男子校のここで、そういう展開はありえねえけど。
「――すまない。僕の不注意だった」
桜町がうなだれる。
あれ? 意外と素直。
「いや、まあ。勝手に読んだ俺も悪いし……」
ん? なんで俺、謝ってんだ?
よくわからない展開。
「読んだのは、最初だけ?」
「え、あ。うん。最初のページだけ」
続けて読みたかったけど、ページをめくるより早くドアが開いたから。
「……そっか」
桜町が、息を吐き出し、肩から力を抜いた。
「なあ、それってさ、お前が書いてる小説なのか?」
ヨッと、近くの机に腰掛け、問いかける。
「お前、すっげえな。小説を書くのもすげえけど、その文章力、マジですげえって」
「新里くん……」
「俺、小説なんて滅多に読まねえけど。それでも、グイグイ引き込まれる文章だった。映像が目の前に思い浮かぶっていうのかさ」
実際、俺には登場人物である「千寿姫」? の姿がクッキリ見えていた。彼女のまわりの木々の揺れも、鈍く輝く剣の切っ先も。風に揺れる髪も、引き結ばれたキレイな口元も。
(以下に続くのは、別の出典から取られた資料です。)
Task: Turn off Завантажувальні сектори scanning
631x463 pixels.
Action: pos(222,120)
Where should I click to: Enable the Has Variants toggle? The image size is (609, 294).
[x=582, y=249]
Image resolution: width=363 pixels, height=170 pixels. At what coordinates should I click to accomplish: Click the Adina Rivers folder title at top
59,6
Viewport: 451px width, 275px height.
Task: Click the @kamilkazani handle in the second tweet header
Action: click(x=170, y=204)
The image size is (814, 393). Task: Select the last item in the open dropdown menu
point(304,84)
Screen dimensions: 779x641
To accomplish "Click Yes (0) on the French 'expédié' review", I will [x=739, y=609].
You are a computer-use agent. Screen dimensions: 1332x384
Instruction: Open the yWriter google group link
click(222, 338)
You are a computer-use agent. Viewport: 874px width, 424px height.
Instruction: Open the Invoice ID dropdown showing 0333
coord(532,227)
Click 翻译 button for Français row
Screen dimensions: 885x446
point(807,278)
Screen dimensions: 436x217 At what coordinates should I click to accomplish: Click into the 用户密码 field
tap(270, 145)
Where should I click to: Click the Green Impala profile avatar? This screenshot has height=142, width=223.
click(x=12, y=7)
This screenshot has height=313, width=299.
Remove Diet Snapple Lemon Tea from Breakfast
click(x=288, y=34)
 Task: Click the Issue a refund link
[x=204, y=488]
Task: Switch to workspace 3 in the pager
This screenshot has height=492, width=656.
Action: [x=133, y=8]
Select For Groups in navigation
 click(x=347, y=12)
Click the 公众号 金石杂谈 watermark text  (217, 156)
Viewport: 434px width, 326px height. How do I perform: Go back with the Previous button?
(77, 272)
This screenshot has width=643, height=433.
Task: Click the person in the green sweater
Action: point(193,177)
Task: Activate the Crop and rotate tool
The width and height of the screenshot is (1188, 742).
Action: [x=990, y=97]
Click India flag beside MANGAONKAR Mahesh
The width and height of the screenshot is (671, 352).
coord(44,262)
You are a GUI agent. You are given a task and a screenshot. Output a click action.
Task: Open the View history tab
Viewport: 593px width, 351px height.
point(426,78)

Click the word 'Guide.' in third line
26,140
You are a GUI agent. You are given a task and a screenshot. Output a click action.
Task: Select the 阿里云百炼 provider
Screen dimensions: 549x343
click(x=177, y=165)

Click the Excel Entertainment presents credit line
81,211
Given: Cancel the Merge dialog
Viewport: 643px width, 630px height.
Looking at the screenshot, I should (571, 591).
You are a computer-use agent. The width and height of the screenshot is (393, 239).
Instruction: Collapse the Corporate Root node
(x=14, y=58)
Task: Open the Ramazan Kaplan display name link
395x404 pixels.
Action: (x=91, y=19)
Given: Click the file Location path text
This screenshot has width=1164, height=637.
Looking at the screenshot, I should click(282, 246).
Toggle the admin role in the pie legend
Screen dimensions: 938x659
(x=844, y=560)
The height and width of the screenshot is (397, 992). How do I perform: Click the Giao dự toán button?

「お前、小説家になれるよ。こんだけ上手きゃ、デビュー間違いなしなんじゃね?」
よく知らねえけど、最近はネットに投稿して、小説家になるってヤツもいるらしいし。こんなチマチマノートに書いてるより、ネットに上げたほうがいいんじゃね?
「……これは、誰にも見せるつもりはないんだ」
「へ? なんで? こんだけ面白いのに?」
かすれ、低く呟かれた声。不思議に思って桜町を見上げると、なぜか眼鏡を指でクイッと押し上げ、顔をそむけられた。
「――とにかく、拾ってくれたことは感謝する。けど、このことは、忘れてくれないか?」
なんで?
聞きたかったけれど、桜町は、ノートを持ってサッサと教室から出て行ってしまった。
今度は、静かに閉められたドア。
(なんなんだ?)
自分の小説をクラスメートに見られて恥ずかしい?
それとも、小説を書いていることを知られたくなかった? 誰にもバラされたくない?
(なんなんだ?)
そのどれとも違うような、微妙な桜町の態度。
そして。
(この動悸はなんだ?)
ノートに書かれた小説。
それを読んでから、俺の心臓、鼓動がうるさく鳴り止まない。